__What to work on__.
Where the word "product" shows up in the entries below, please copy the whole line.

__Provided information__.

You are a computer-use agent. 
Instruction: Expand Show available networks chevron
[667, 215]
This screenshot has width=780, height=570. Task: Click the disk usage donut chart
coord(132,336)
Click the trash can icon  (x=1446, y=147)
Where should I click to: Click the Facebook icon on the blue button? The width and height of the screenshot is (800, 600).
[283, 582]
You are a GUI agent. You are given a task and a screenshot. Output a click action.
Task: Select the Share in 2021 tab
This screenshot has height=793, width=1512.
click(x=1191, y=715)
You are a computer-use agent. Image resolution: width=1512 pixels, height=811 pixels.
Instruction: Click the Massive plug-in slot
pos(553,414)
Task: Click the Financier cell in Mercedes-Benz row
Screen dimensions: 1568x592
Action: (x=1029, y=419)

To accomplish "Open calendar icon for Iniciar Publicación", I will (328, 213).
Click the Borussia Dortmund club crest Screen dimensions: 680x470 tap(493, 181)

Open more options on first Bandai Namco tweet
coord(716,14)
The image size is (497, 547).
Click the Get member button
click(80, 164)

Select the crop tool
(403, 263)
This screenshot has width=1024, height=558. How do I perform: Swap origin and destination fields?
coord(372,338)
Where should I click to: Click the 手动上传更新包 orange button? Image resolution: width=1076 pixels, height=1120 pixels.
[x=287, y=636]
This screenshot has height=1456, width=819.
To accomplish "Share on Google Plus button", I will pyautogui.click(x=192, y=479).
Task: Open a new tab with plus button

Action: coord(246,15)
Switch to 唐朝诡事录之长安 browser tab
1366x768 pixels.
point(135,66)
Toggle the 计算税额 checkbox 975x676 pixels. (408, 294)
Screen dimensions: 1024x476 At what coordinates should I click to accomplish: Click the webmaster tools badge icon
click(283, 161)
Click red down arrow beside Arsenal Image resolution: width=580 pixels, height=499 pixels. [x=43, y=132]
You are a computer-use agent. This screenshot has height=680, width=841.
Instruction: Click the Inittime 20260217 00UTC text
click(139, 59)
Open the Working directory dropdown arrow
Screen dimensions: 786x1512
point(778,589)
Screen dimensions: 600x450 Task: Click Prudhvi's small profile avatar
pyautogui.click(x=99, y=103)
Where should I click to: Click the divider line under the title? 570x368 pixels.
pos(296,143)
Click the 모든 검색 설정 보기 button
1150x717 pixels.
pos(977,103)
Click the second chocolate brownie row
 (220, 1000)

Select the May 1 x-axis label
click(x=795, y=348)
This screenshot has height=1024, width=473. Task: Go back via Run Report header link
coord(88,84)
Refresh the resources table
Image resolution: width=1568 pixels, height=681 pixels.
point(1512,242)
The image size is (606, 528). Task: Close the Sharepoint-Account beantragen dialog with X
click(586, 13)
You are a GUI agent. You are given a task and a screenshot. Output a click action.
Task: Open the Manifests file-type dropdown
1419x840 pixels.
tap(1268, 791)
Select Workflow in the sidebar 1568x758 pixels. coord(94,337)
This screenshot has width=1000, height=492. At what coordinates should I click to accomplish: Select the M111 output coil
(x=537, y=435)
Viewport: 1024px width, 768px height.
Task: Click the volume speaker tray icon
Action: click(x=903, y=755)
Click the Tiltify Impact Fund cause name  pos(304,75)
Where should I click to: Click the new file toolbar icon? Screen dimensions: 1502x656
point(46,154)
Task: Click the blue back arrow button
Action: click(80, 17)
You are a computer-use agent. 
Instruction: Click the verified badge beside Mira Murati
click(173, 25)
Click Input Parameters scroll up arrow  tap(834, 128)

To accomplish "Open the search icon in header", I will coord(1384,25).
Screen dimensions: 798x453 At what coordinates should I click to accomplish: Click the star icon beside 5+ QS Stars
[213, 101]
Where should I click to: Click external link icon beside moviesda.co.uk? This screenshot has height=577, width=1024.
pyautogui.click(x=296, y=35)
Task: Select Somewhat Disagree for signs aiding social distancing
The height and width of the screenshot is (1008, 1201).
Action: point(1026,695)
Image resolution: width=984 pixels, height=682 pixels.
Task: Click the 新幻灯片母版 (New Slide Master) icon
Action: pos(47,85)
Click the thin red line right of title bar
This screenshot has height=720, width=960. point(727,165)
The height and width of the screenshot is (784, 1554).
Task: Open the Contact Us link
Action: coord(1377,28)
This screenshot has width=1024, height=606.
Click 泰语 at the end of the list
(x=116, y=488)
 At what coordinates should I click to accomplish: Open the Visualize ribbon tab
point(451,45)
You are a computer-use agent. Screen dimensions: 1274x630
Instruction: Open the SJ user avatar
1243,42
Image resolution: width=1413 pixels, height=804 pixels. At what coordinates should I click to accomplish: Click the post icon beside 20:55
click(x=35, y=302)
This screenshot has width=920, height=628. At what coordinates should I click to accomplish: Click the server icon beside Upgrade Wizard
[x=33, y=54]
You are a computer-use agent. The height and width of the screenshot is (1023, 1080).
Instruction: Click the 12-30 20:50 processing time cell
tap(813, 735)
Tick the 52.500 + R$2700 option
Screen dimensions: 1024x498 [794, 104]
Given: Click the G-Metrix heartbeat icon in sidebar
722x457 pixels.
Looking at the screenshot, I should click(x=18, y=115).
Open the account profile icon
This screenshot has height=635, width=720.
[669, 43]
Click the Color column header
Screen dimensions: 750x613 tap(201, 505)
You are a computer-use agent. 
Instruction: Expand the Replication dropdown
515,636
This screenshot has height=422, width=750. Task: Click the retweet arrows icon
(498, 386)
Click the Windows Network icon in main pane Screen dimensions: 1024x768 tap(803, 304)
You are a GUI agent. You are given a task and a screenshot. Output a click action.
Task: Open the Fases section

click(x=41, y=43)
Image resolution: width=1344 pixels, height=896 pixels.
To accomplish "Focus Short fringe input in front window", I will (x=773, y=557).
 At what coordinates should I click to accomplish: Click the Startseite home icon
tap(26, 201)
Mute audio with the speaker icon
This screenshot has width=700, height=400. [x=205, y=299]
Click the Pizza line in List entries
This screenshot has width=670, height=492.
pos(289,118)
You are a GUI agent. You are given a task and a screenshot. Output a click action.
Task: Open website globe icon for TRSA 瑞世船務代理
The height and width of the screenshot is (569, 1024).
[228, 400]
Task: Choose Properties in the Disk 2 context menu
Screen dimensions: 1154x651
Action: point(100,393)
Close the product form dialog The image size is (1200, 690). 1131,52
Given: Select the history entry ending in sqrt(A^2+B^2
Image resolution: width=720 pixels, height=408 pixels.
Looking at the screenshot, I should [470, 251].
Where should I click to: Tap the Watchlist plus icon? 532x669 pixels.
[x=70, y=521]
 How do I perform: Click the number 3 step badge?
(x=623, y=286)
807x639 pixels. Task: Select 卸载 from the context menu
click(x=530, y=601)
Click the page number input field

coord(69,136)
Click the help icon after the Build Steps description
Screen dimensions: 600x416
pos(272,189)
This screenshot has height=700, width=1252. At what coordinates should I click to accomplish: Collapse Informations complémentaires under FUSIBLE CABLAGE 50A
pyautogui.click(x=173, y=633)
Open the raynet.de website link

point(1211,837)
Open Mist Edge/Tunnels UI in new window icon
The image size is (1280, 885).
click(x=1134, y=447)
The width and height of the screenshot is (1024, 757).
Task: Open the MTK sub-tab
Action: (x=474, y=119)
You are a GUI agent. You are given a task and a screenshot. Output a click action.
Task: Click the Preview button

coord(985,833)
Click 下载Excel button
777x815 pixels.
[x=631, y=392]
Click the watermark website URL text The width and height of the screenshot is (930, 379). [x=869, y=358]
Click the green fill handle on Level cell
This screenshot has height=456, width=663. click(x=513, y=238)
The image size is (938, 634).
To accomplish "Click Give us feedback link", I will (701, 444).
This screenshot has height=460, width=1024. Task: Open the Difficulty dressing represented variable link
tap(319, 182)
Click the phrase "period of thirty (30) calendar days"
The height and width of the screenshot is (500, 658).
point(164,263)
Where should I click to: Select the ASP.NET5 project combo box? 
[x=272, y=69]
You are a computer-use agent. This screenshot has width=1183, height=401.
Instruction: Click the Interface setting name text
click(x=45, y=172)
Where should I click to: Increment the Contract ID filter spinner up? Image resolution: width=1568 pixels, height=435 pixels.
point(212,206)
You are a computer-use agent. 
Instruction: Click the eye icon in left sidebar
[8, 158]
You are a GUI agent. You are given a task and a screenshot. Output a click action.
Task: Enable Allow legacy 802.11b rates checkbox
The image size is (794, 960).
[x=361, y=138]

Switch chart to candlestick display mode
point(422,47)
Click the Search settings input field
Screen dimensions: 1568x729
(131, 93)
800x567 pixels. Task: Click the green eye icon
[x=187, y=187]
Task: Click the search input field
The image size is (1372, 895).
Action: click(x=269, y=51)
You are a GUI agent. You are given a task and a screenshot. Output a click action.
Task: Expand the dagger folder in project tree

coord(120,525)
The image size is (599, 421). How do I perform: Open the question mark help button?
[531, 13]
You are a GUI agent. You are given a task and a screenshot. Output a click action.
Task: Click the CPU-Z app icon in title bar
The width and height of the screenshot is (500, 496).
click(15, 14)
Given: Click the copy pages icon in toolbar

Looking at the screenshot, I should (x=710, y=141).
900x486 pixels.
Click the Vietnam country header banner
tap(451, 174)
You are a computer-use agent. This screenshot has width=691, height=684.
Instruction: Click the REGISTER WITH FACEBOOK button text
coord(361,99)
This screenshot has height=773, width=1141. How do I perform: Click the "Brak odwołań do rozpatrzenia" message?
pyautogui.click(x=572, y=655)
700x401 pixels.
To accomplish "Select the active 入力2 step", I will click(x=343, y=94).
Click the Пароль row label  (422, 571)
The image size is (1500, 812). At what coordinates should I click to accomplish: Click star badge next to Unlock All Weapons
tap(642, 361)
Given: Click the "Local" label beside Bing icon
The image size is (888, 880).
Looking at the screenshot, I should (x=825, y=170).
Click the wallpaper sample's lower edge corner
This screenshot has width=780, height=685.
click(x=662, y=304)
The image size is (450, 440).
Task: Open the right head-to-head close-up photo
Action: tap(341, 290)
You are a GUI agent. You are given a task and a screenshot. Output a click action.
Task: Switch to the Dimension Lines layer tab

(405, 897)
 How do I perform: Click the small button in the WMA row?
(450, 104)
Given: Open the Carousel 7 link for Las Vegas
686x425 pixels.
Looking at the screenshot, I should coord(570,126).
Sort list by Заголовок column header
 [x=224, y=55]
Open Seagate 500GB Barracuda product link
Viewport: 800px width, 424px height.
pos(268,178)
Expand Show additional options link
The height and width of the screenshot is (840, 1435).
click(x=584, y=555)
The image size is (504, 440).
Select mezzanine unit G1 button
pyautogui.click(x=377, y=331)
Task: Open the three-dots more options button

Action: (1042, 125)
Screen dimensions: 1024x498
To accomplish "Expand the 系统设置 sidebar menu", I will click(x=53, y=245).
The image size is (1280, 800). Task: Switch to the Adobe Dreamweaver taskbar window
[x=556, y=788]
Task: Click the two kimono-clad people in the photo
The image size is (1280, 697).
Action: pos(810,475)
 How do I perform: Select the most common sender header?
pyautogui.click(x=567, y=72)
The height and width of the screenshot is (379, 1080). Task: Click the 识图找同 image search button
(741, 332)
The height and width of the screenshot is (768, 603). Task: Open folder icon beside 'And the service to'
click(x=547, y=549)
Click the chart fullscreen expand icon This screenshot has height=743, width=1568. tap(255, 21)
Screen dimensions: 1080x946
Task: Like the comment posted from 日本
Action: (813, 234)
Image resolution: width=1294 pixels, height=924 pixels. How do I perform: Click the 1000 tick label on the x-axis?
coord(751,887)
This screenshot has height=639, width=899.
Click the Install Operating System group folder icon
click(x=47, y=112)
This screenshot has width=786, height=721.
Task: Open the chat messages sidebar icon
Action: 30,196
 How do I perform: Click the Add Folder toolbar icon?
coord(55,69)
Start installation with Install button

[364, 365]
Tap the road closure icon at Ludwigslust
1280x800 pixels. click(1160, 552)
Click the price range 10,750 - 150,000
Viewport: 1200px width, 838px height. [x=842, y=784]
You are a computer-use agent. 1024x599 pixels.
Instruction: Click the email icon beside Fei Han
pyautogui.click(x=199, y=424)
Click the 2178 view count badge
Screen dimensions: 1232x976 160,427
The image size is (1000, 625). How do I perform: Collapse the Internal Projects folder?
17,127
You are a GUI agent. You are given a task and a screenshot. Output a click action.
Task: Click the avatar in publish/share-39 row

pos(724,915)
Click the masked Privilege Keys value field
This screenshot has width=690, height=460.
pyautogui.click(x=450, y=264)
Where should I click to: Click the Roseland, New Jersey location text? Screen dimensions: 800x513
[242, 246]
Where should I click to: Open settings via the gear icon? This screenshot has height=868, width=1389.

__Result for this task__.
Close the product form dialog The image size is (1200, 690). 1131,52
Open Seagate 500GB Barracuda product link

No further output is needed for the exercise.